Copy out the material from the line containing "is (1004, 1199)." through the line containing "Open the Prijslijst", both ends included, and multiply every coordinate in the answers by 0.8, rounding to whole numbers with halves going up. Leave every other number in the material unchanged, and give only those lines.

EXERCISE DATA -
○ ○ ○

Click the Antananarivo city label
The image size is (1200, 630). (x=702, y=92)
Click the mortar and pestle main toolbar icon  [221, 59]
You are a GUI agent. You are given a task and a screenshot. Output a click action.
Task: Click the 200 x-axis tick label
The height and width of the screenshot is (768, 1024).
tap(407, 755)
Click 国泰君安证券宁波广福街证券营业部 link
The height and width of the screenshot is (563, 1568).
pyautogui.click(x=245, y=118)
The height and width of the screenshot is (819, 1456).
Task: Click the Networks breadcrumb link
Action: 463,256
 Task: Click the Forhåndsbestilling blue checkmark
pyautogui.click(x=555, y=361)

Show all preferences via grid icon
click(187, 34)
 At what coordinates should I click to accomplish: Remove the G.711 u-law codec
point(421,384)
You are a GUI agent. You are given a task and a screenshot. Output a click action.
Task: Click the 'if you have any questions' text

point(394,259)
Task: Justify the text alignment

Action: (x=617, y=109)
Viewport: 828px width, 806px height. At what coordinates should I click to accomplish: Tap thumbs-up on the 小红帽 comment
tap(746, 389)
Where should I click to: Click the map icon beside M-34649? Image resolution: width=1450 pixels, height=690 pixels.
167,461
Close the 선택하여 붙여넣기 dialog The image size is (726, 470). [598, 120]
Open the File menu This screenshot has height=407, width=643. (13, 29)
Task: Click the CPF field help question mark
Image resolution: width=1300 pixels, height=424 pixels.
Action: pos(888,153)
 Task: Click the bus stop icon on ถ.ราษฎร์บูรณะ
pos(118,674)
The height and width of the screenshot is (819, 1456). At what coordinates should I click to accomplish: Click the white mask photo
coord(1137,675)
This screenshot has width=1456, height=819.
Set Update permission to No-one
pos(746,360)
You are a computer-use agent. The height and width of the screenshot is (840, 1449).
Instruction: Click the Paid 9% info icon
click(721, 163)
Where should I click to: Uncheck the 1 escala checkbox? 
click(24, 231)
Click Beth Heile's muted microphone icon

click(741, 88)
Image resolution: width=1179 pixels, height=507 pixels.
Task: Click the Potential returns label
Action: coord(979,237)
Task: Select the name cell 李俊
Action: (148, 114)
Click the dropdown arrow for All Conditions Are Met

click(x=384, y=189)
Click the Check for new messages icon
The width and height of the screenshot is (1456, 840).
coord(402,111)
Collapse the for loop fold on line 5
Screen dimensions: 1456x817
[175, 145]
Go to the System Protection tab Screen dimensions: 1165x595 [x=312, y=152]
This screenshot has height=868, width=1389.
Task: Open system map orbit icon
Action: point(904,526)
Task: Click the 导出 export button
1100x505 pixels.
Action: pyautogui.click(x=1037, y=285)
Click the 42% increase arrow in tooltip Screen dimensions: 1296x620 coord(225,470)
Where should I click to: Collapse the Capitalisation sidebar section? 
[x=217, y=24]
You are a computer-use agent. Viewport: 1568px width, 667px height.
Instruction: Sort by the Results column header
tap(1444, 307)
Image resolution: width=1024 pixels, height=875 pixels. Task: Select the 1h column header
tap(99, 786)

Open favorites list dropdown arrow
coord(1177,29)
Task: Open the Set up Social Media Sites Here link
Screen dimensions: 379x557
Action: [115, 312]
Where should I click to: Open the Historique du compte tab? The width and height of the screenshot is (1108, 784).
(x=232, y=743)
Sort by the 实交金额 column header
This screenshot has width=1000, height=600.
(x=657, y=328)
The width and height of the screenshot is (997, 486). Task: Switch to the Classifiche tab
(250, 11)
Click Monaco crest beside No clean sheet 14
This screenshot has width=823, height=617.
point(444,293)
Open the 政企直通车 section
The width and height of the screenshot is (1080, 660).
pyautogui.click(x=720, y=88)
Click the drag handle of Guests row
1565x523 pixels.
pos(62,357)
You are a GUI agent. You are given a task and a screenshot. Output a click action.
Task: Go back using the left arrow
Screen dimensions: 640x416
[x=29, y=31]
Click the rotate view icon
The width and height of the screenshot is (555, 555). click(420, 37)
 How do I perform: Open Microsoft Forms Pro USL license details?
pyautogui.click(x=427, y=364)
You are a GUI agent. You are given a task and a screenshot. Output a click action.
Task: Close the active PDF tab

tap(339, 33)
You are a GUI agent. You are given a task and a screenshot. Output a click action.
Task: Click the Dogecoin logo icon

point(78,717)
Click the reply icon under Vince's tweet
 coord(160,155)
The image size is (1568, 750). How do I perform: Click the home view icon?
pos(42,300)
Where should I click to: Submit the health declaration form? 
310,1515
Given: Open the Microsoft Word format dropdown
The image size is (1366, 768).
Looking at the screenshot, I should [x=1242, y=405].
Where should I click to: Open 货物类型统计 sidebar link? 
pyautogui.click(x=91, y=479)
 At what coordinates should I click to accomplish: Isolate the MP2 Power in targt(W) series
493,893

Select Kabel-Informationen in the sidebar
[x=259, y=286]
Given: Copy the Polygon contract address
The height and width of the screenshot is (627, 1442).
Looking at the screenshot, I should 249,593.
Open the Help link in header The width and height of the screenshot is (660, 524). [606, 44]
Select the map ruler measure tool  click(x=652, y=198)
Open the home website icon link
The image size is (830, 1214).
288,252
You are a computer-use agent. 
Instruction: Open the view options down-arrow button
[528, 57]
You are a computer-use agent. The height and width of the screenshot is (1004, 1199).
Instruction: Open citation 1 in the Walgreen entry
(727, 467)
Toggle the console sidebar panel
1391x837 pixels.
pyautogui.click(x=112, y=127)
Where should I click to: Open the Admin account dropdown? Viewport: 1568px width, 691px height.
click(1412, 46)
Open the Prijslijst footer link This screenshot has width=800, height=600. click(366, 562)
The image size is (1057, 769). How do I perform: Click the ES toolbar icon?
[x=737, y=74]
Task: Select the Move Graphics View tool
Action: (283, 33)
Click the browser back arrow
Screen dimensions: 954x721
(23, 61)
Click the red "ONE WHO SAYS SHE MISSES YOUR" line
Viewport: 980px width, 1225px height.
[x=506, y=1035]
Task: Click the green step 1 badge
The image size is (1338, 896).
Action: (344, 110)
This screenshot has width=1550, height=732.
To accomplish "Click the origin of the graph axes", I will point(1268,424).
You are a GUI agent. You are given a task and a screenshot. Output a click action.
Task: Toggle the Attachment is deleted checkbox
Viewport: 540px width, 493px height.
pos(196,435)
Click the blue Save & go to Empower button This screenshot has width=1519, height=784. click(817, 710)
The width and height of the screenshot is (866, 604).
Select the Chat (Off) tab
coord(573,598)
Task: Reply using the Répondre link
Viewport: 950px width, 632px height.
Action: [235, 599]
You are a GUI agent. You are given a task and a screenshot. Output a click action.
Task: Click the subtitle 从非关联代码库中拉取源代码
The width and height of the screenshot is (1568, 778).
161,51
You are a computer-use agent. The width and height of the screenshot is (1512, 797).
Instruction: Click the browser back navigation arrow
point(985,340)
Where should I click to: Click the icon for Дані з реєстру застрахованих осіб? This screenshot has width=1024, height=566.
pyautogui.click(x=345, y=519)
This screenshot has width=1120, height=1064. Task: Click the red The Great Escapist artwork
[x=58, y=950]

○ ○ ○

EXPECTED ANSWER -
You are a computer-use agent. The height and width of the screenshot is (1004, 1199).
Instruction: Open citation 1 in the Walgreen entry
(582, 374)
Toggle the console sidebar panel
1391x837 pixels.
pyautogui.click(x=90, y=102)
Where should I click to: Open the Admin account dropdown? Viewport: 1568px width, 691px height.
click(1130, 37)
Open the Prijslijst footer link This screenshot has width=800, height=600. click(293, 450)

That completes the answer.